Wednesday morning I piled into the car with my mother, my father, and my sister. I don’t know how long it had been since we’d been on a family road trip. This one was unplanned, and as it turned out, was the last one we ever took.
We spent most of Thanksgiving 2008 in the car, cutting across America to Virginia Beach. I picked up a newspaper to read as we drove. We called our relatives in Texas to tell them we wouldn’t be showing up for dinner. They offered condolences. As it turned out, we still had Thanksgiving dinner with family…family I hadn’t seen in years. My aunt and uncle and cousin. More family the next day that I hadn’t seen in forever. As tragic as the event was, it was one of the best Thanksgivings of my life.
The weekend was divided equally between mirth and dirge. I remember mostly the good moments, sneaking away to Starbucks with cousins I never get to see. Thanksgiving dinner at my aunt and uncle’s house. “A Thanksgiving miracle,” we called it.
I saw my grandmother in the coffin. I don’t know what to say about that. I wish I could bring her back, as I wish for all of my grandparents.
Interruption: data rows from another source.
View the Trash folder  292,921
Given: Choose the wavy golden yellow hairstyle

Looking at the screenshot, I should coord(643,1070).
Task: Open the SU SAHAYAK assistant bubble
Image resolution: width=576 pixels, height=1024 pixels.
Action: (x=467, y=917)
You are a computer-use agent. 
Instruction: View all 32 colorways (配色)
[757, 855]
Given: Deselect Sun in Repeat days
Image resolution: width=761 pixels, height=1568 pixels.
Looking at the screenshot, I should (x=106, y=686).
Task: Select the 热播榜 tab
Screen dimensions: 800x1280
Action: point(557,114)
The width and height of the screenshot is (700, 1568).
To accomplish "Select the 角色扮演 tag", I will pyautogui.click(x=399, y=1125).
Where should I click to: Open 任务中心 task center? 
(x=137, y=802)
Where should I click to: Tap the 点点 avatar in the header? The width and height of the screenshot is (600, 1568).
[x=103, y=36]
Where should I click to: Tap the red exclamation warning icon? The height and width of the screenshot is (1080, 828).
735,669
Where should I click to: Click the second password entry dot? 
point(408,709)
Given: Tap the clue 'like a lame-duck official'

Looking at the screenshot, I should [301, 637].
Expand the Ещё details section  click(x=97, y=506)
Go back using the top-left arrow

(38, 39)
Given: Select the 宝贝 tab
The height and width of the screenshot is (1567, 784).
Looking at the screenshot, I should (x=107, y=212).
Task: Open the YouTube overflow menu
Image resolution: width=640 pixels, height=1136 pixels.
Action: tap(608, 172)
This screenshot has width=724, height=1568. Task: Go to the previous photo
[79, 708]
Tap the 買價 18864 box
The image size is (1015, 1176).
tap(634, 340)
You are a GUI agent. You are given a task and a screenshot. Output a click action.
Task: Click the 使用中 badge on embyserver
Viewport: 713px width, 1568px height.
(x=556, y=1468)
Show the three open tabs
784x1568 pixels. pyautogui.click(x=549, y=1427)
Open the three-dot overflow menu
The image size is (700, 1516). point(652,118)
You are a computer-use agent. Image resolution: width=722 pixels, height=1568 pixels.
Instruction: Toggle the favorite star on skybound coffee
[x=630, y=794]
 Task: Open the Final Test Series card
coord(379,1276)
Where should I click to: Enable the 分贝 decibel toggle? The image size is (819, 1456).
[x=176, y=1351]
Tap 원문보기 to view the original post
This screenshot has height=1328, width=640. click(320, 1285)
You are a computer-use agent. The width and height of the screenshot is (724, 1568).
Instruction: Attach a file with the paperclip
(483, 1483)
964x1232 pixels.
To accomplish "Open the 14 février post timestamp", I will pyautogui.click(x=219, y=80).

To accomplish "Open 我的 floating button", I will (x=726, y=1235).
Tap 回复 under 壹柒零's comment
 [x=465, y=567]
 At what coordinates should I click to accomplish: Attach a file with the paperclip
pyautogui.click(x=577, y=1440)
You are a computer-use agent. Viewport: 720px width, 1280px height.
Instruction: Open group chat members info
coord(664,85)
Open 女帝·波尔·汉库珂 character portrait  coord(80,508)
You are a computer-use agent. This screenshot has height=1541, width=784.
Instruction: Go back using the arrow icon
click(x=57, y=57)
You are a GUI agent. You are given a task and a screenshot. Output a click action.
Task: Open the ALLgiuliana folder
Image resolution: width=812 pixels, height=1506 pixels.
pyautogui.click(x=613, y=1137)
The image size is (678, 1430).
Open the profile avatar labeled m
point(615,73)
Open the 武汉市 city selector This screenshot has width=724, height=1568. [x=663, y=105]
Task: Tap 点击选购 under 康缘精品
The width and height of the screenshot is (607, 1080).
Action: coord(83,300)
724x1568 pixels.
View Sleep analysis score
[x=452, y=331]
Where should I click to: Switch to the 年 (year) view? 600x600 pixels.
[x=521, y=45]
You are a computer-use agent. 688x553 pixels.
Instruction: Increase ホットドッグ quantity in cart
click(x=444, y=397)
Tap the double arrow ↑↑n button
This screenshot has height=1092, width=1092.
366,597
It’s unreal to see pictures of them, to remember them so strongly in my life, and to remind myself that I will never see them again. I will never smell the salty air of the Atlantic from my grandparents’ front door again. I will never run through their house at play, or hide from my sister in plain sight in their guest bedroom. I will never hear their voices or see their smiles. They have nothing more to teach me.
But I’m thankful they were in my life. I'm missing my grandmother a little bit today.